Data items:
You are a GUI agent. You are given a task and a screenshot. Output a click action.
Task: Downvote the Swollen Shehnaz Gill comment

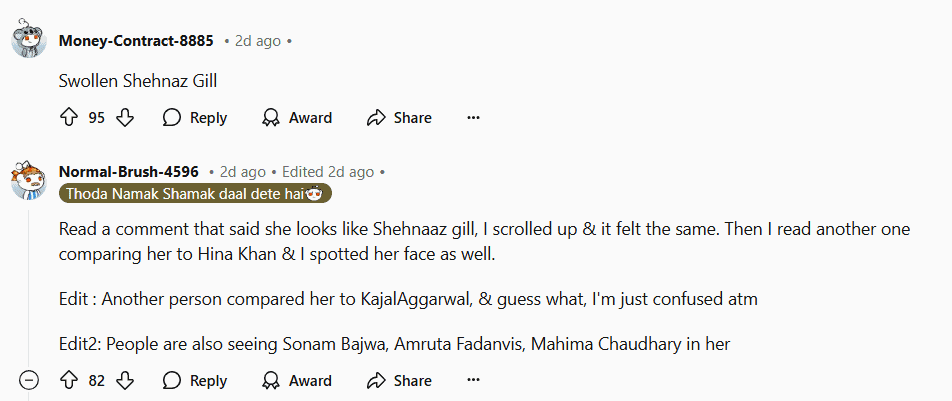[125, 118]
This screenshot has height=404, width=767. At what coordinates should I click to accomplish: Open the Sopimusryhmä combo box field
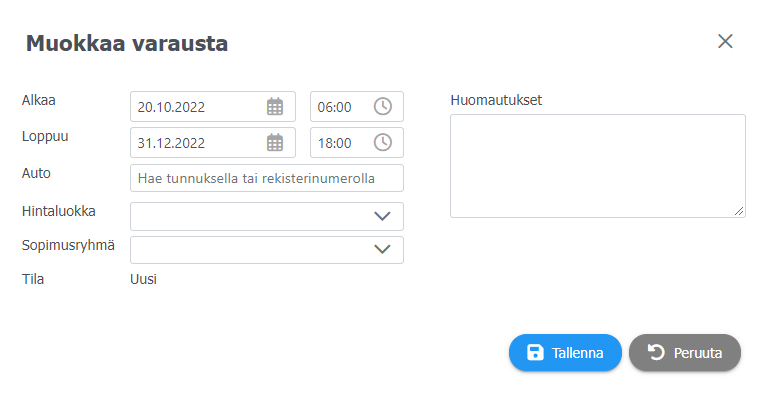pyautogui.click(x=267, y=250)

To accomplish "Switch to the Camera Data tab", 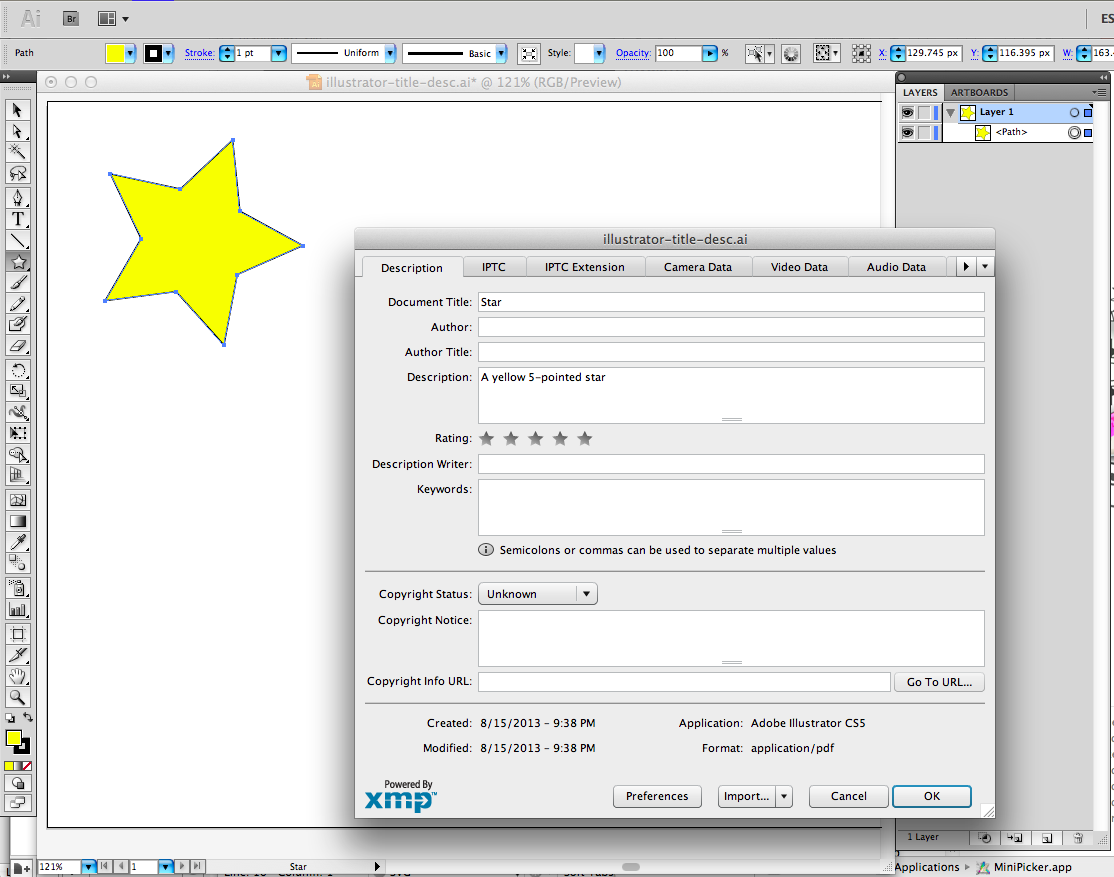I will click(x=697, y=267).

--

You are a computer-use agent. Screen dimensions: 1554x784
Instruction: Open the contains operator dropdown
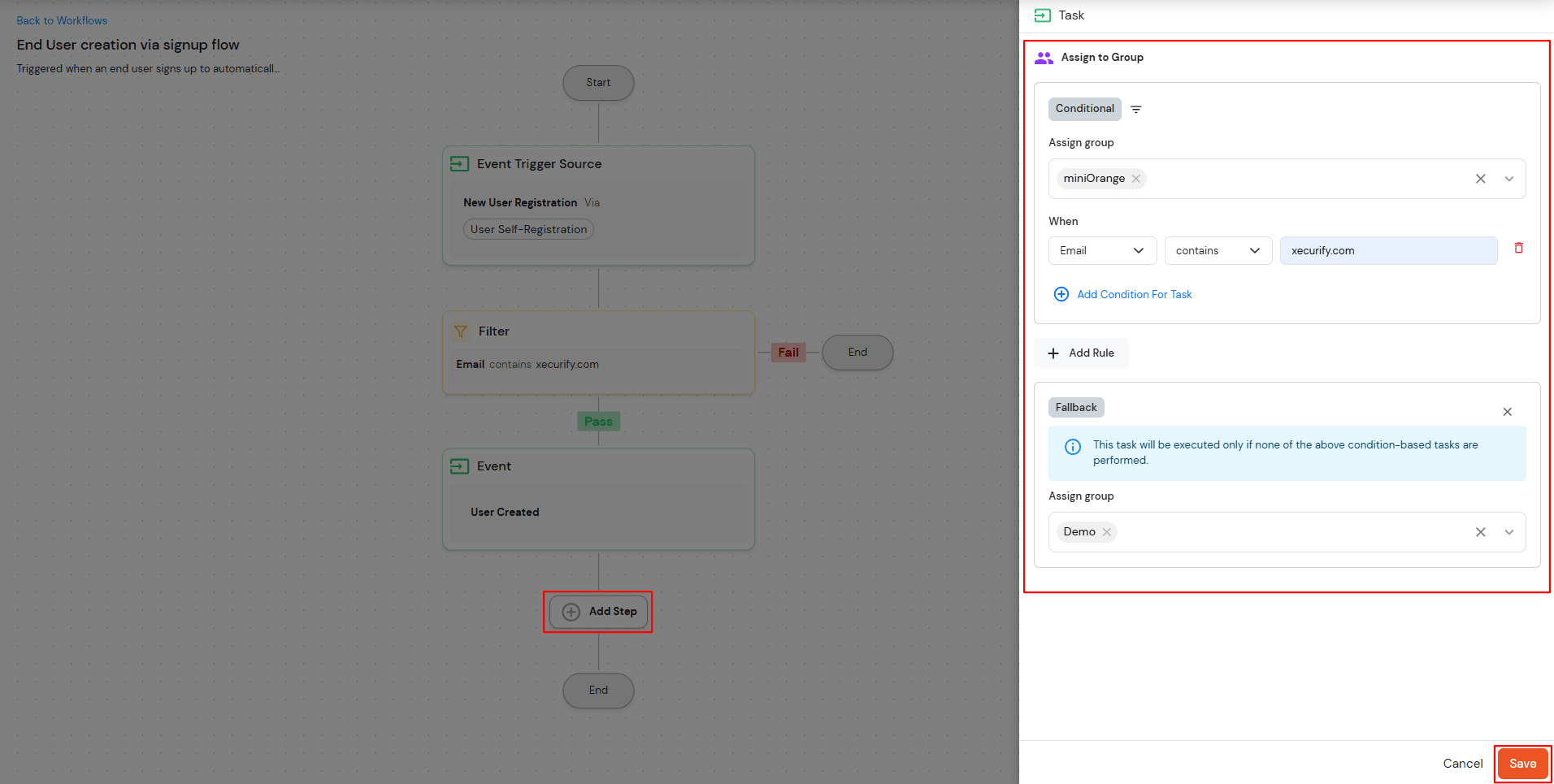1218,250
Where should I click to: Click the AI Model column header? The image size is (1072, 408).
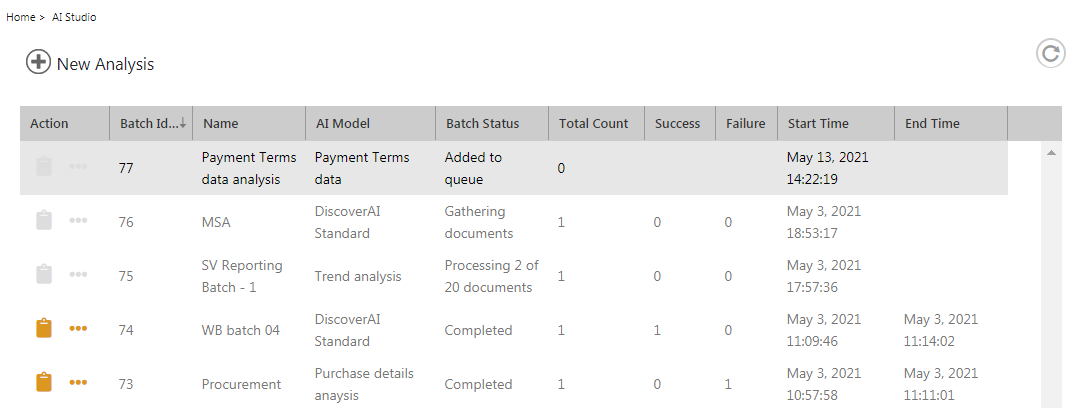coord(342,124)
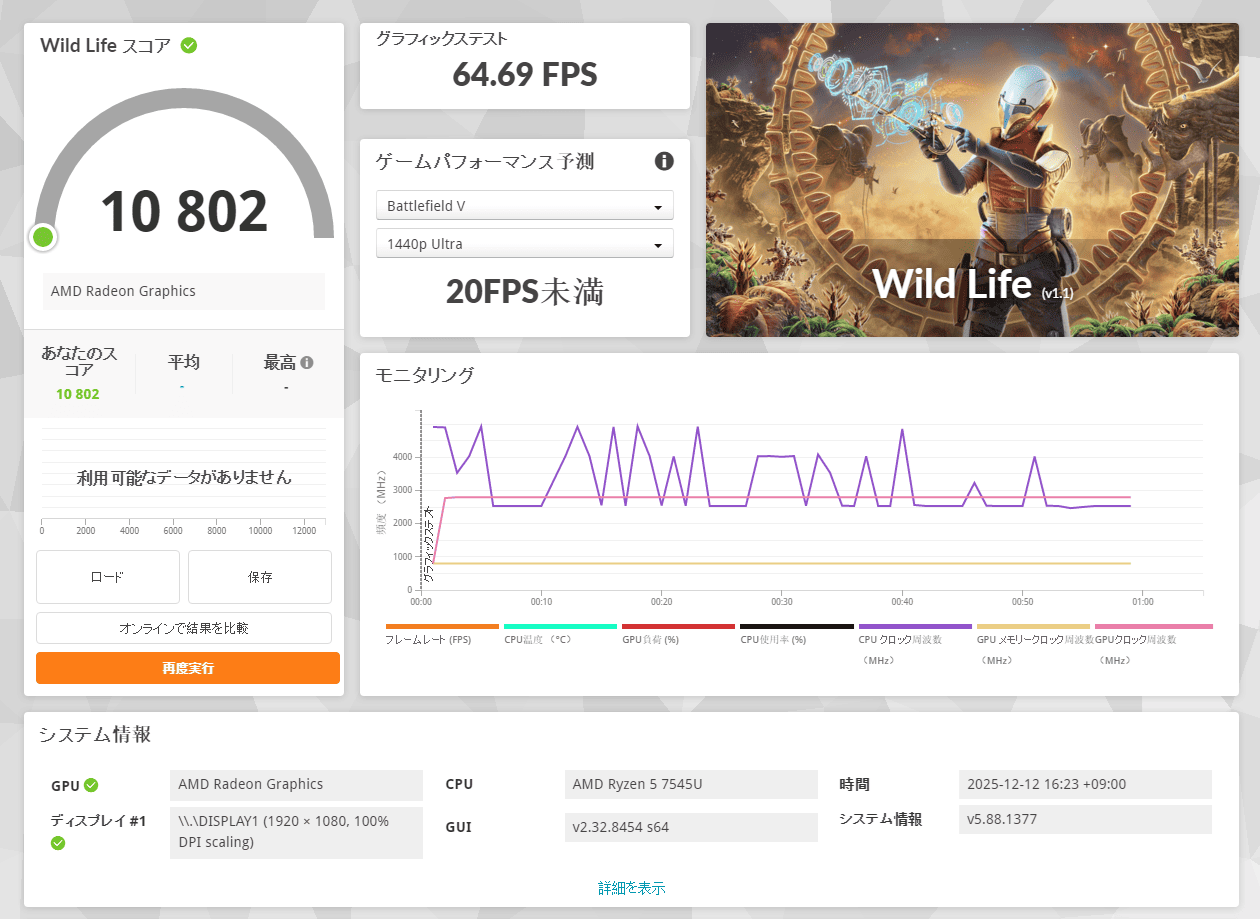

Stated problem:
Copy word for word the stretch of rows from the line containing "You are a computer-use" through the line containing "coord(342,124)", omitting the pictures.

Answer to the problem:
You are a computer-use agent. Screen dimensions: 1554x784
Instruction: Open the contains operator dropdown
1218,250
Where should I click to: Click the AI Model column header? The image size is (1072, 408).
coord(342,124)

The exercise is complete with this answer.